◆ Data records ◆

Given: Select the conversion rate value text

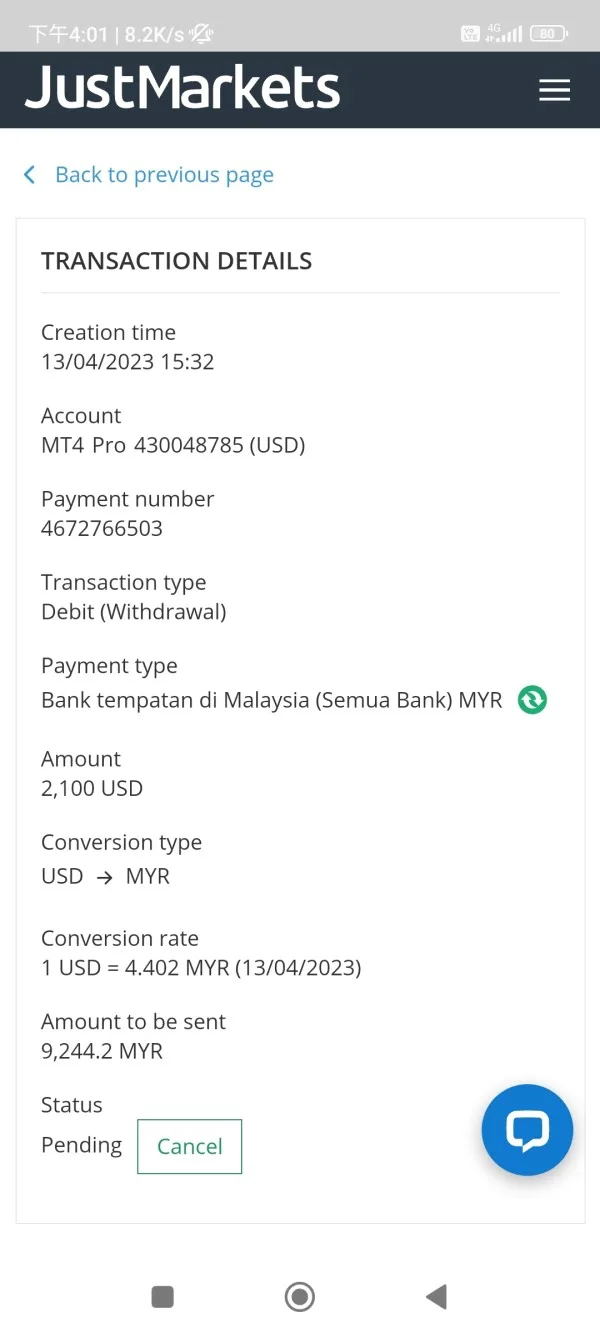Looking at the screenshot, I should pos(201,967).
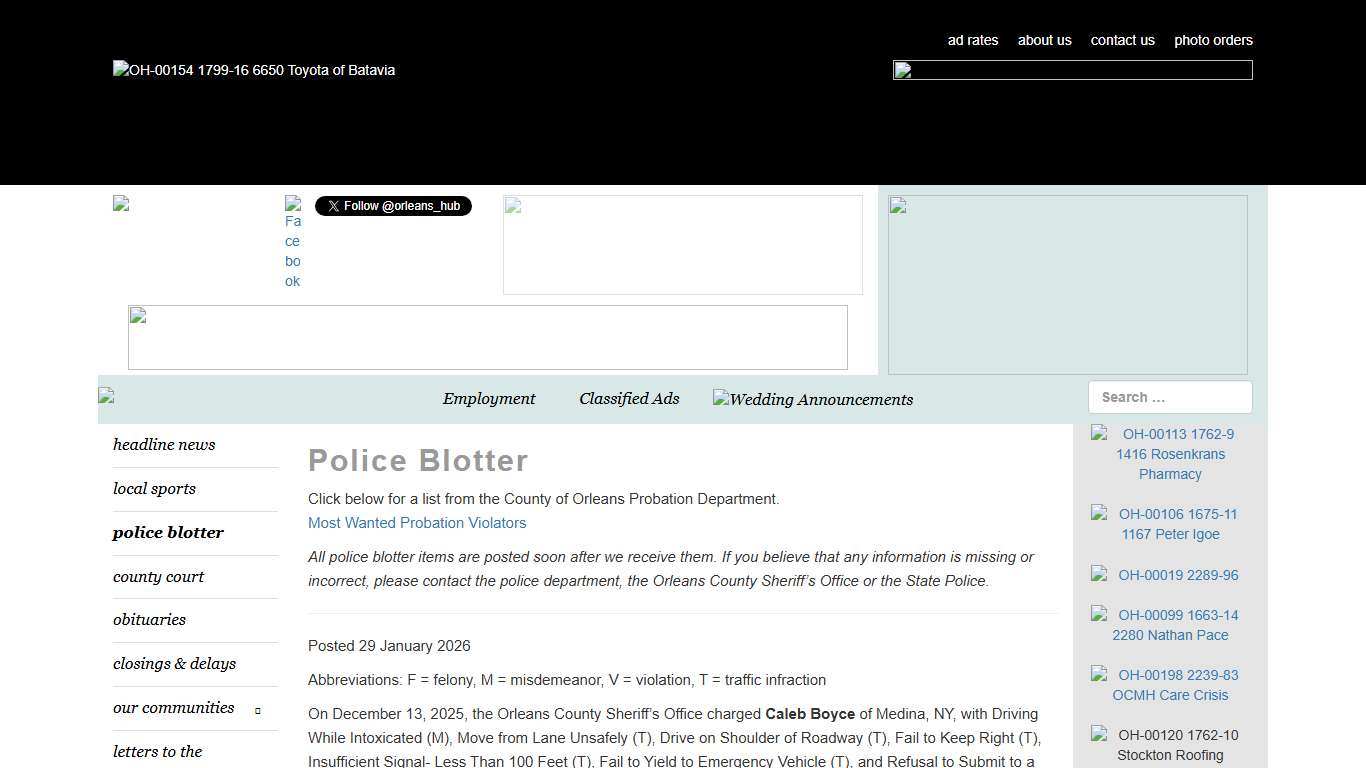Viewport: 1366px width, 768px height.
Task: Expand the our communities submenu
Action: [257, 709]
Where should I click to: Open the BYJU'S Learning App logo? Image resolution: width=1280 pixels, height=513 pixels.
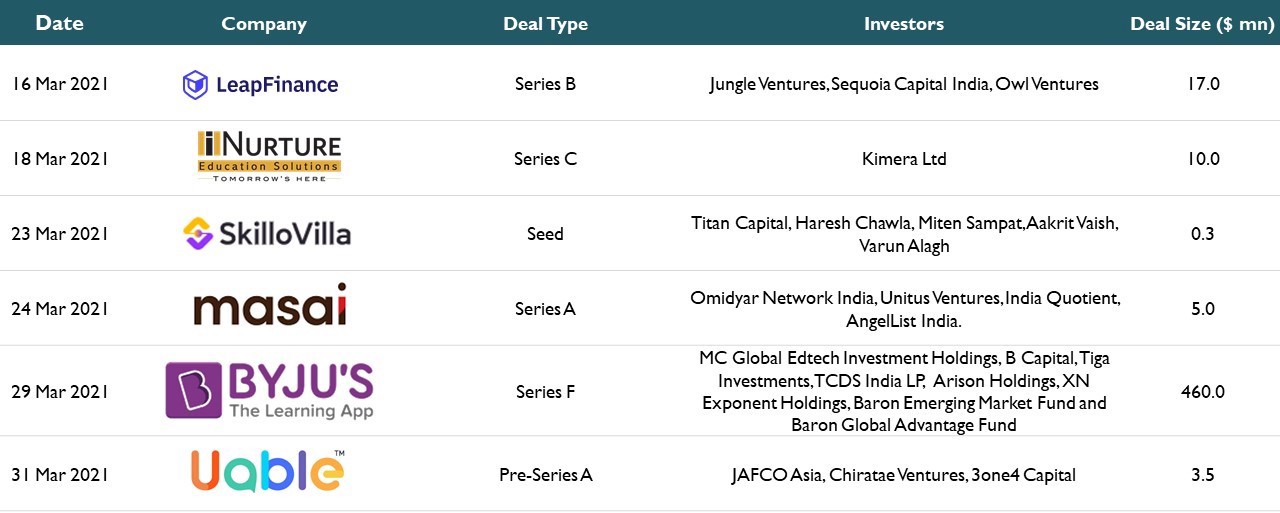click(269, 391)
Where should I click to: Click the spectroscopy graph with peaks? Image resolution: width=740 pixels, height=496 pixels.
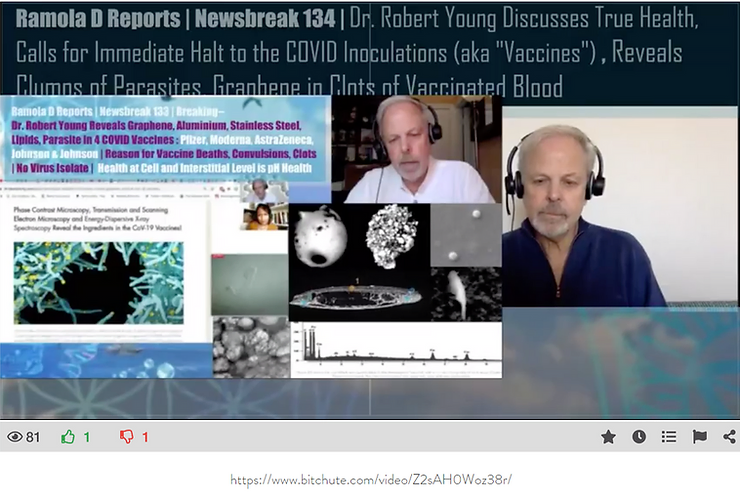tap(395, 350)
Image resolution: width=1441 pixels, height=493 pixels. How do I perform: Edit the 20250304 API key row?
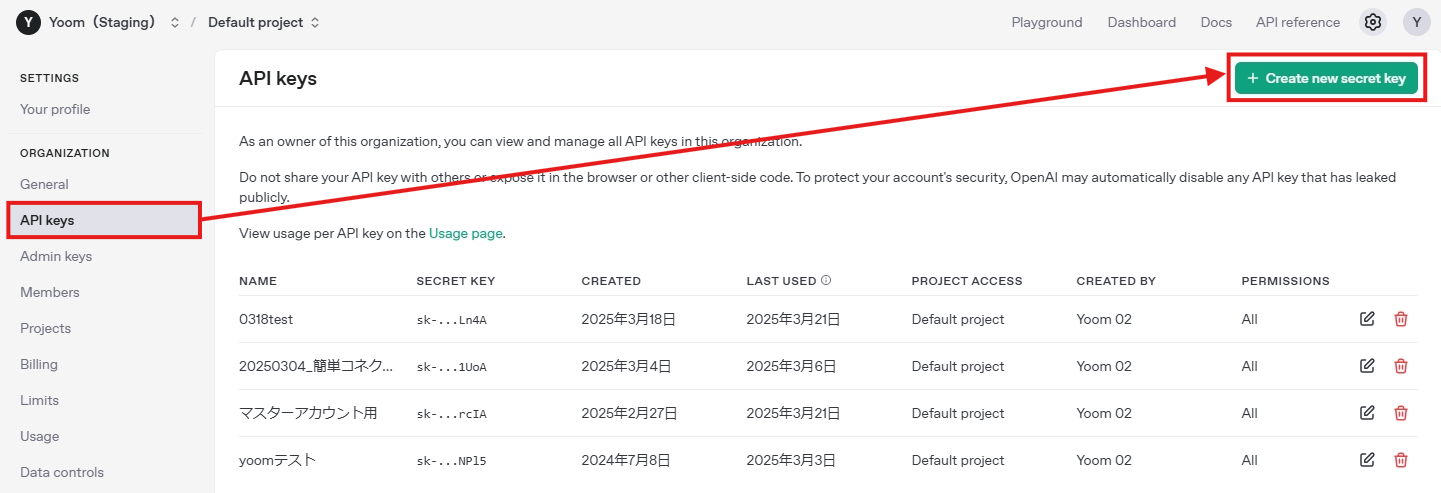1367,366

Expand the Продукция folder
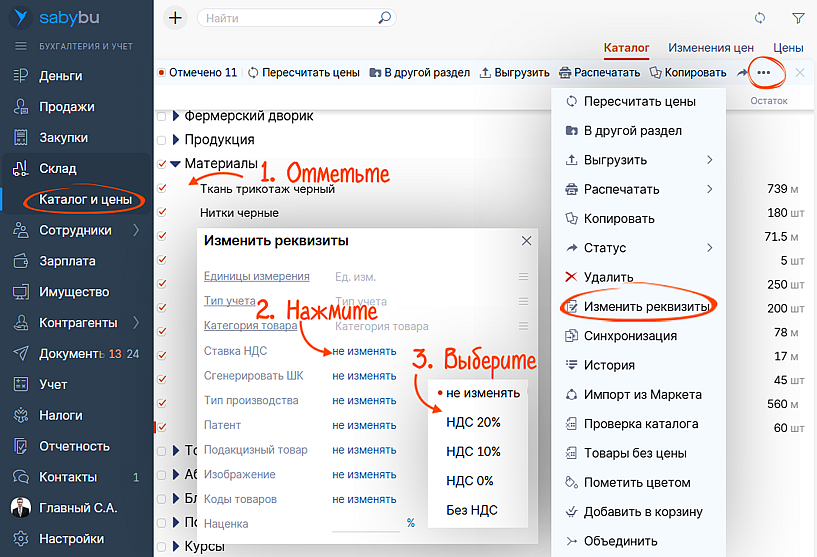[x=176, y=140]
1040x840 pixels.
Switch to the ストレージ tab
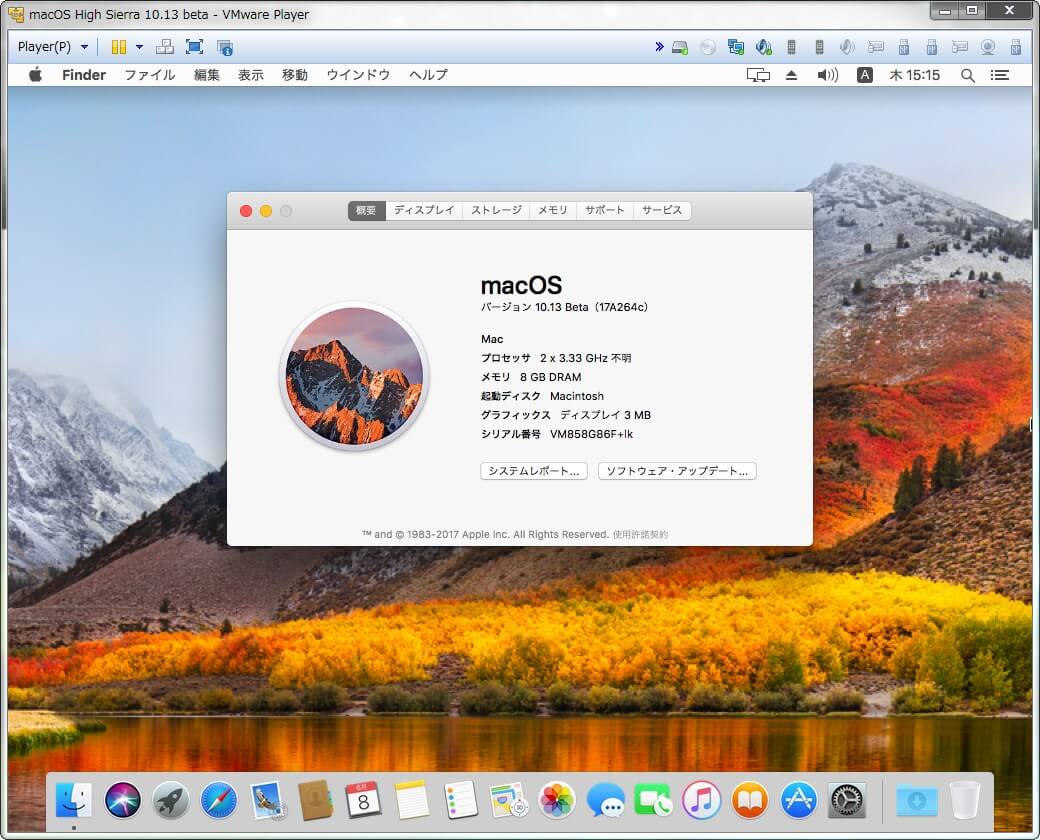point(496,210)
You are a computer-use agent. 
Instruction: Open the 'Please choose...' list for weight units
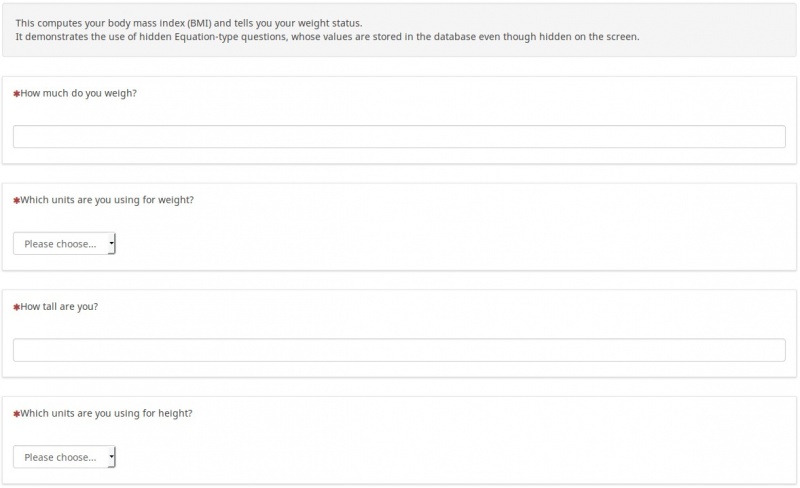[62, 243]
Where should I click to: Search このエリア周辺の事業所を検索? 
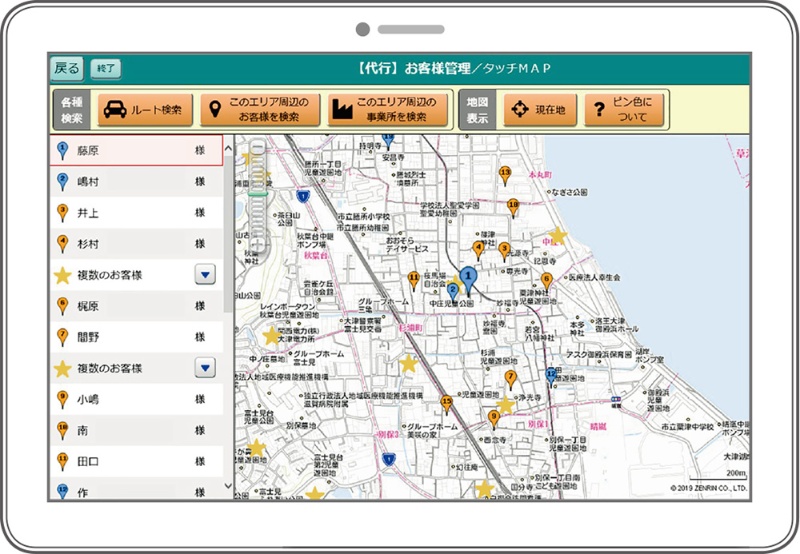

◆ What the exercise asks ◆
Repeat each line of the records exactly. Do not include the pictures.

◆ Exercise response ◆
Given: Select the conversion rate value text

Looking at the screenshot, I should pos(201,967).
Viewport: 1366px width, 768px height.
Task: Expand the our communities submenu
Action: [257, 709]
Where should I click to: Open the BYJU'S Learning App logo? Image resolution: width=1280 pixels, height=513 pixels.
click(269, 391)
Where should I click to: Click the spectroscopy graph with peaks? Image resolution: width=740 pixels, height=496 pixels.
tap(395, 350)
Image resolution: width=1441 pixels, height=493 pixels. How do I perform: Edit the 20250304 API key row?
1367,366

Expand the Продукция folder
[x=176, y=140]
1040x840 pixels.
Switch to the ストレージ tab
point(496,210)
You are a computer-use agent. 
Instruction: Open the 'Please choose...' list for weight units
[62, 243]
Where should I click to: Search このエリア周辺の事業所を検索? 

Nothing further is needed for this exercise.